Adolfo Revuelta

Escultor Palentino

Biografía

Cuando tengo que presentar mi obra me pregunto, en qué momento inicio mi andadura por el mundo del arte.

Hay una situación concreta donde se produce de forma fortuita el contacto con la  escultura: es aquella noche en la que un soñador llamado Adolfo Revuelta que se encuentra cumpliendo la aburrida tercera imaginaria de un servicio militar obligatorio.

En aquel tipo de servicio, el tiempo para la ensoñación y el pensamiento, era un recurso para vivir fuera de aquella situación. Así pude imaginar un trabajo escultórico para llevar a una exposición conjunta realizada por los asistentes a un curso de soldadura, impartido por el P.P.E.(Promoción Profesional en el Ejército).

Tradición escultórica

Es el hierro el protagonista principal

La necesidad de completar la formación profesional de Maestría Industrial acabada poco tiempo antes en Valladolid, hizo que conectara sin saberlo, con una tradición escultórica muy característica de nuestra tierra, la que va de Gargallo y Julio González a Chillida y tantos otros importantes, que consiste en el trabajo de forjado y ensamblado de metales. 

Relación directa con la Escultura

Aunque la relación directa con la escultura se produjo de una forma un tanto azarosa, no es menos cierto, que ya de niño, había venido manteniendo una línea continua en la práctica del dibujo, en lo que siempre destaqué con respecto a los demás compañeros de instituto. En muchas ocasiones era refugio frente a los fracasos en otras materias que no entendía ni quería entender.

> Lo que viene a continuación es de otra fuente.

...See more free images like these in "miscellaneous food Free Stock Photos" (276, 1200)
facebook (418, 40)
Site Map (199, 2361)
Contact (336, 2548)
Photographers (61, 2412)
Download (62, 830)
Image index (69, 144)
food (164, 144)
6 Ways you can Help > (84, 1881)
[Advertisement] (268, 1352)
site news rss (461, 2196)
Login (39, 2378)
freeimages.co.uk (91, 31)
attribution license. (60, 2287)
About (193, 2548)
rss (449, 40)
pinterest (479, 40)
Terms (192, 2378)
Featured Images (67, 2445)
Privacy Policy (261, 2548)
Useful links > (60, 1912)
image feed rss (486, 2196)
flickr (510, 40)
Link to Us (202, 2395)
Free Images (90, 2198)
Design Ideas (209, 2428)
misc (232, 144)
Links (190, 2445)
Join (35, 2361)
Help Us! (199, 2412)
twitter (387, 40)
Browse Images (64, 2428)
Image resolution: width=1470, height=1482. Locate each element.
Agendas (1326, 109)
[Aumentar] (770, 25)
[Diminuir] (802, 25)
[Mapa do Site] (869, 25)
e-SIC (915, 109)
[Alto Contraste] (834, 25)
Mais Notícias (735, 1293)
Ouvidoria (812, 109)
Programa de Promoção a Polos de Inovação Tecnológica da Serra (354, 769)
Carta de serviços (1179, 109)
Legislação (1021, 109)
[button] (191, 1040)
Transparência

Cuando en el período de formación profesional comienzo a descubrir el valor de otros conocimientos, no por eso dejo de practicar con asiduidad el dibujo artístico tratando incluso, como autodidacta, de seguir un método de estudio sobre dibujo y pintura. 

 

El barro también fue material apreciado y satisfactorio, así como la “construcción” con otros materiales.

Mi deseo de estudiar Bellas Artes se veía truncado por mi timidez y porque para la vida “eran más importantes las matemáticas”. Con esta máxima y otras semejantes que se me planteaban, no era posible ni siquiera conocer la escuela de Artes y Oficios, mucho menos Bellas Artes que eso era para personas especiales.